[ENTRIES SHOWN — start]
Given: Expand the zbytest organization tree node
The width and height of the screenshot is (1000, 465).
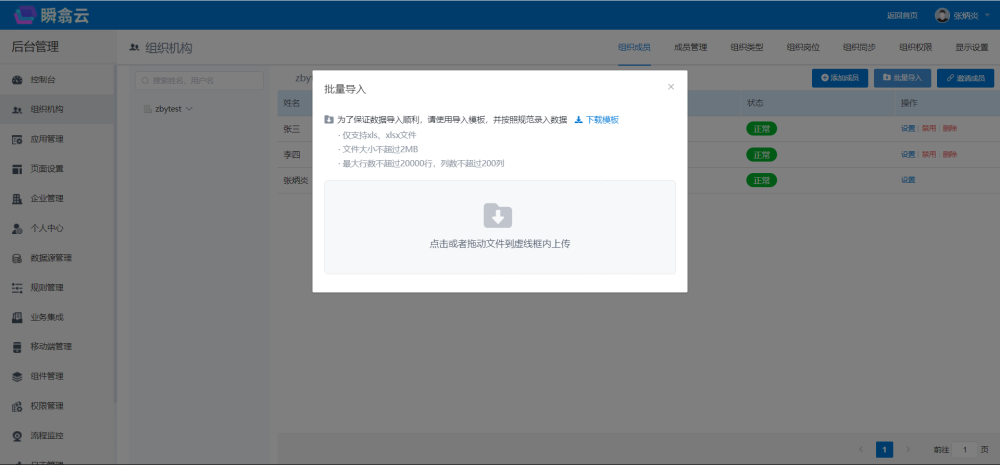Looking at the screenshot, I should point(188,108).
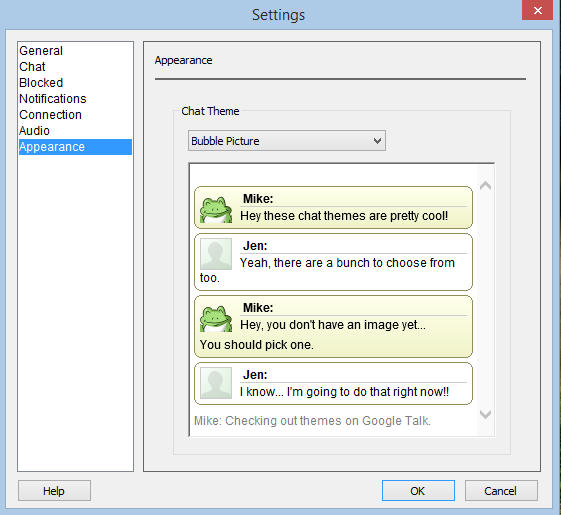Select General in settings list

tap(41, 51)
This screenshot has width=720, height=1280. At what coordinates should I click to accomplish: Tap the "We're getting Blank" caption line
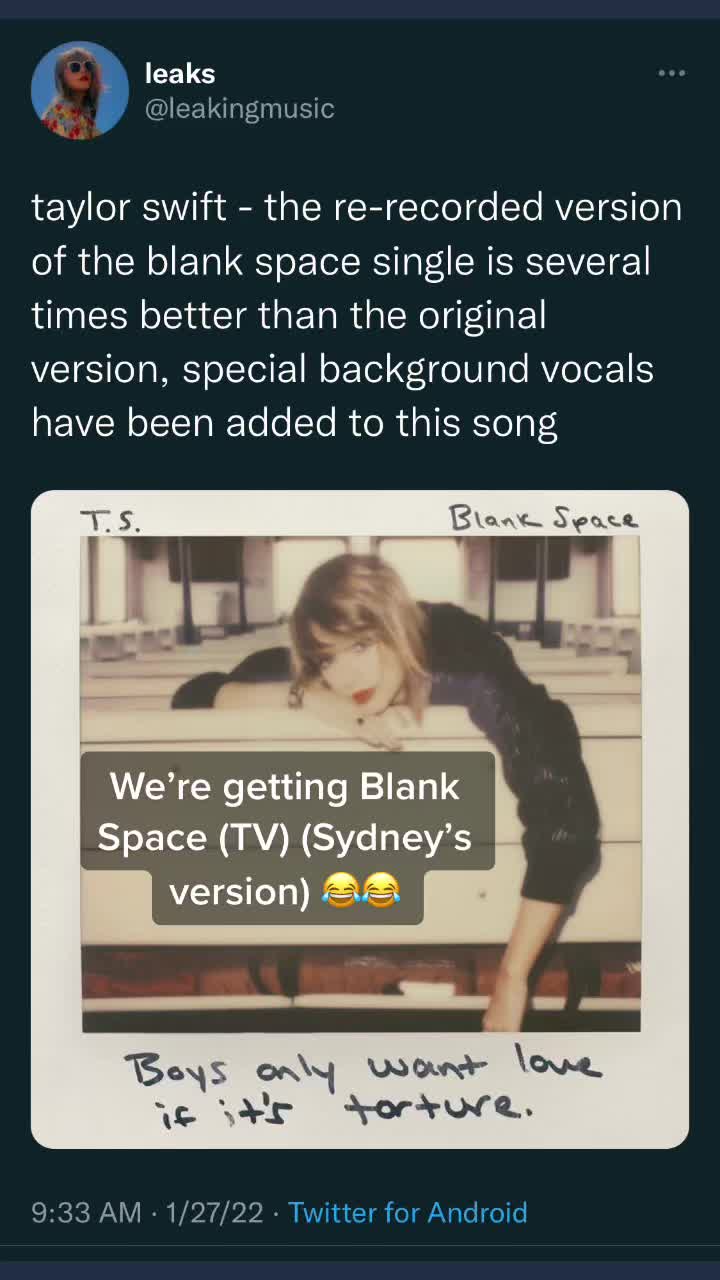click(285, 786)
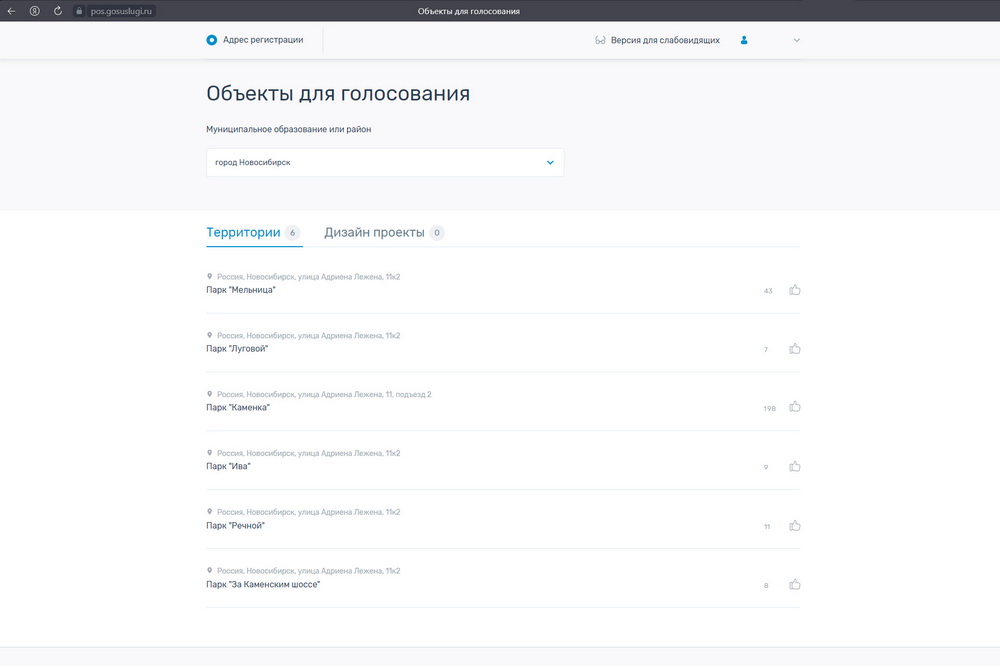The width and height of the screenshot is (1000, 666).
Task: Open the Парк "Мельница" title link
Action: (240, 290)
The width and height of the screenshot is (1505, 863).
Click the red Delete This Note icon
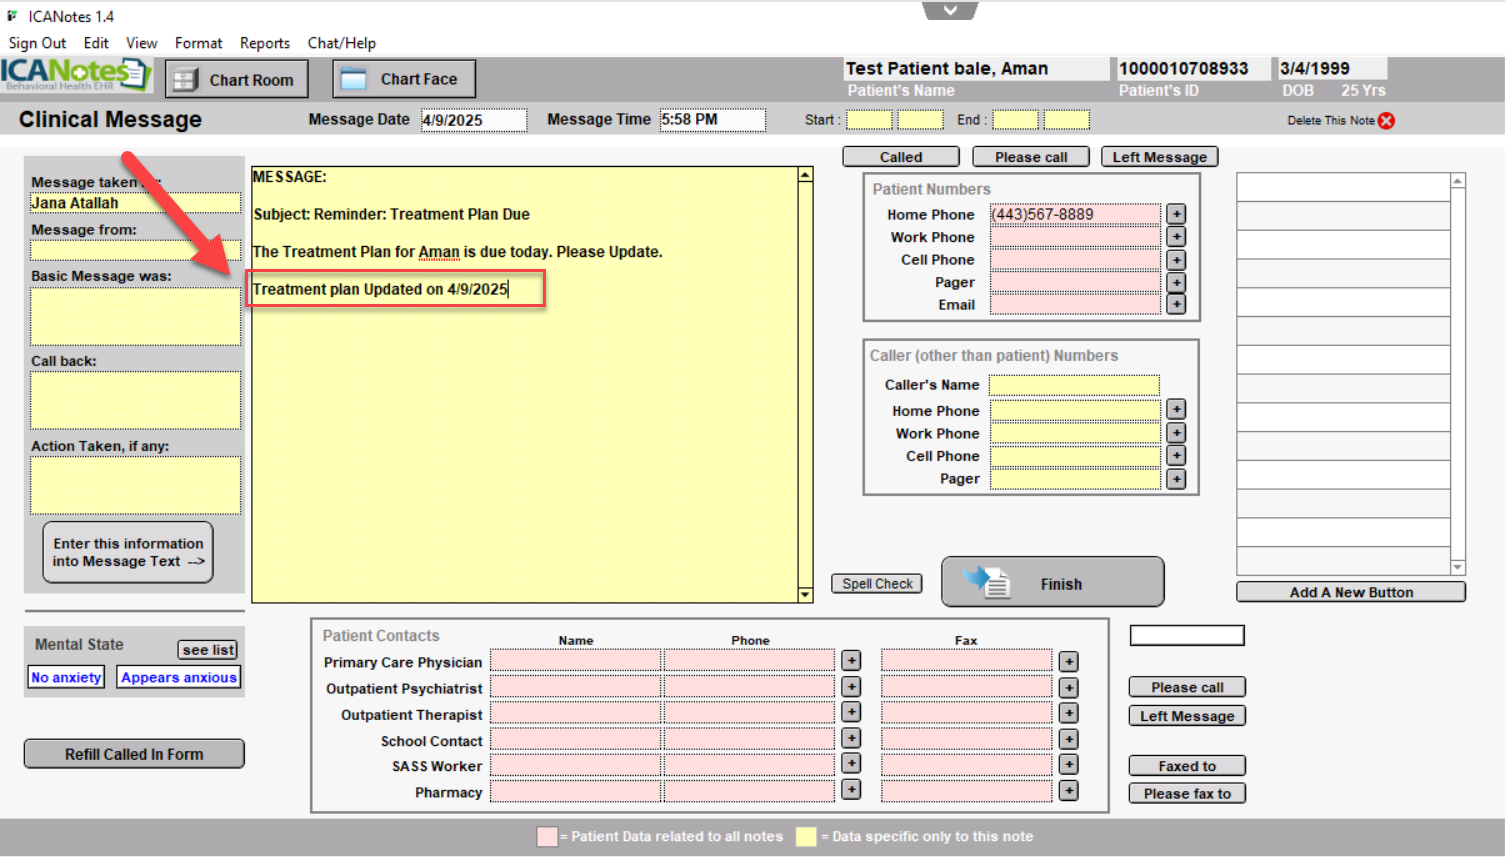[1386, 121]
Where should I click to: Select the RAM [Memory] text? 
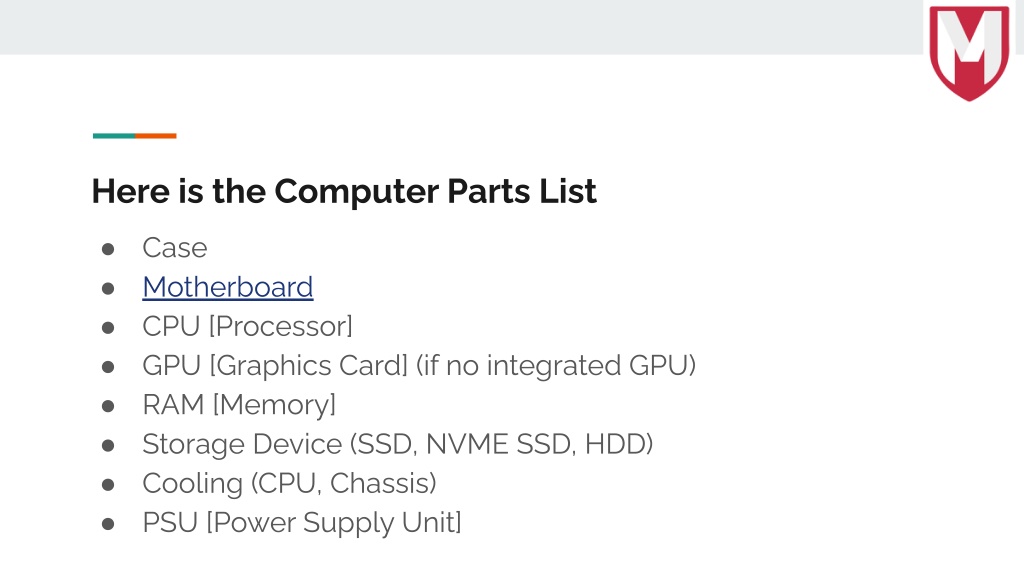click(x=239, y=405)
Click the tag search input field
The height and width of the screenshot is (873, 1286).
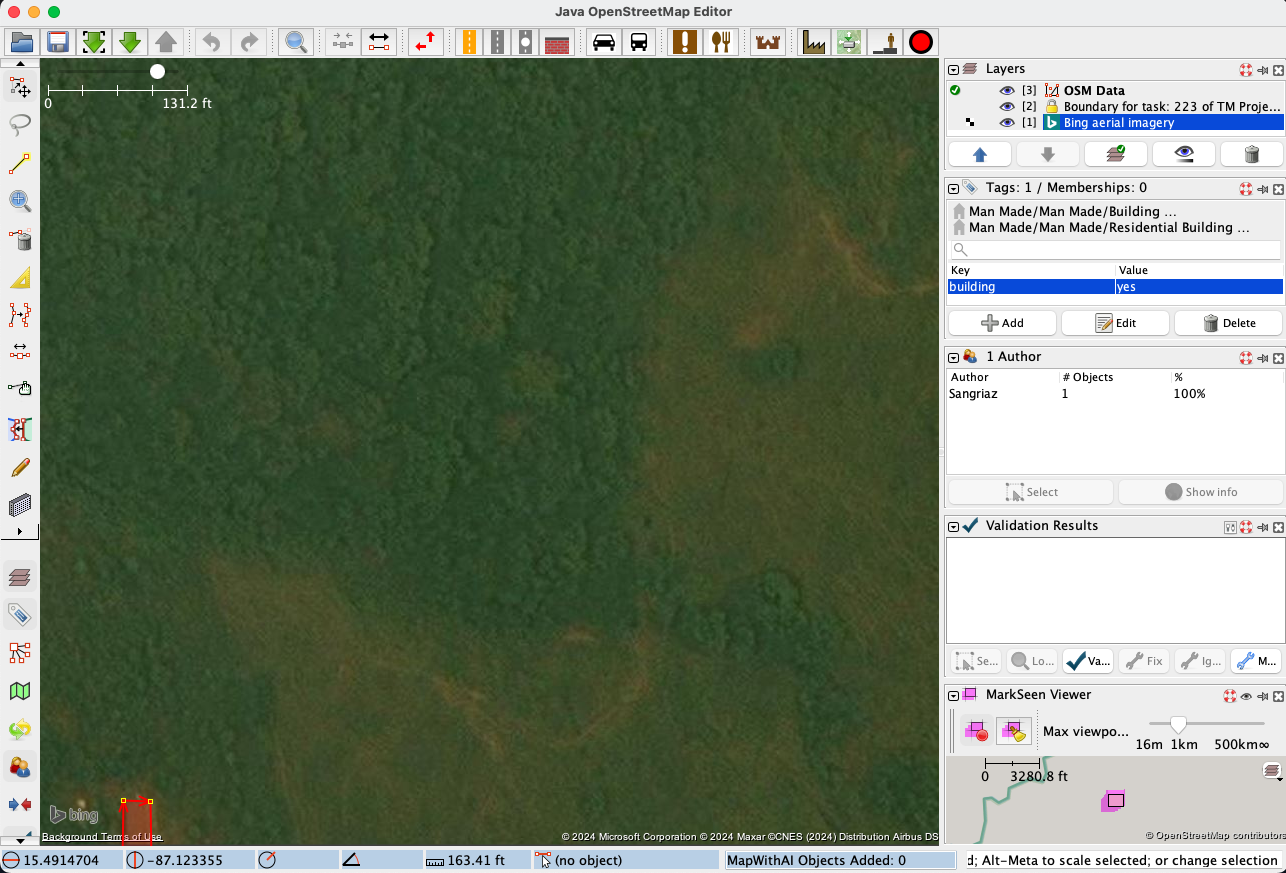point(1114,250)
[ENTRIES SHOWN — finish]
▸ **WHAT TO PRODUCE**
Keep every word of the data as it is when you write it out, but drop the pictures.

▸ **RESULT OF THIS TASK**
Given: Expand the zbytest organization tree node
The width and height of the screenshot is (1000, 465).
Looking at the screenshot, I should point(188,108).
Select General in settings list

tap(41, 51)
This screenshot has width=720, height=1280. At what coordinates should I click to accomplish: Tap the "We're getting Blank" caption line
click(285, 786)
The width and height of the screenshot is (1000, 666).
Task: Open the Парк "Мельница" title link
Action: (240, 290)
The width and height of the screenshot is (1505, 863).
Click the red Delete This Note icon
[1386, 121]
Where should I click to: Select the RAM [Memory] text? 
click(x=239, y=405)
Click the tag search input field
The height and width of the screenshot is (873, 1286).
point(1114,250)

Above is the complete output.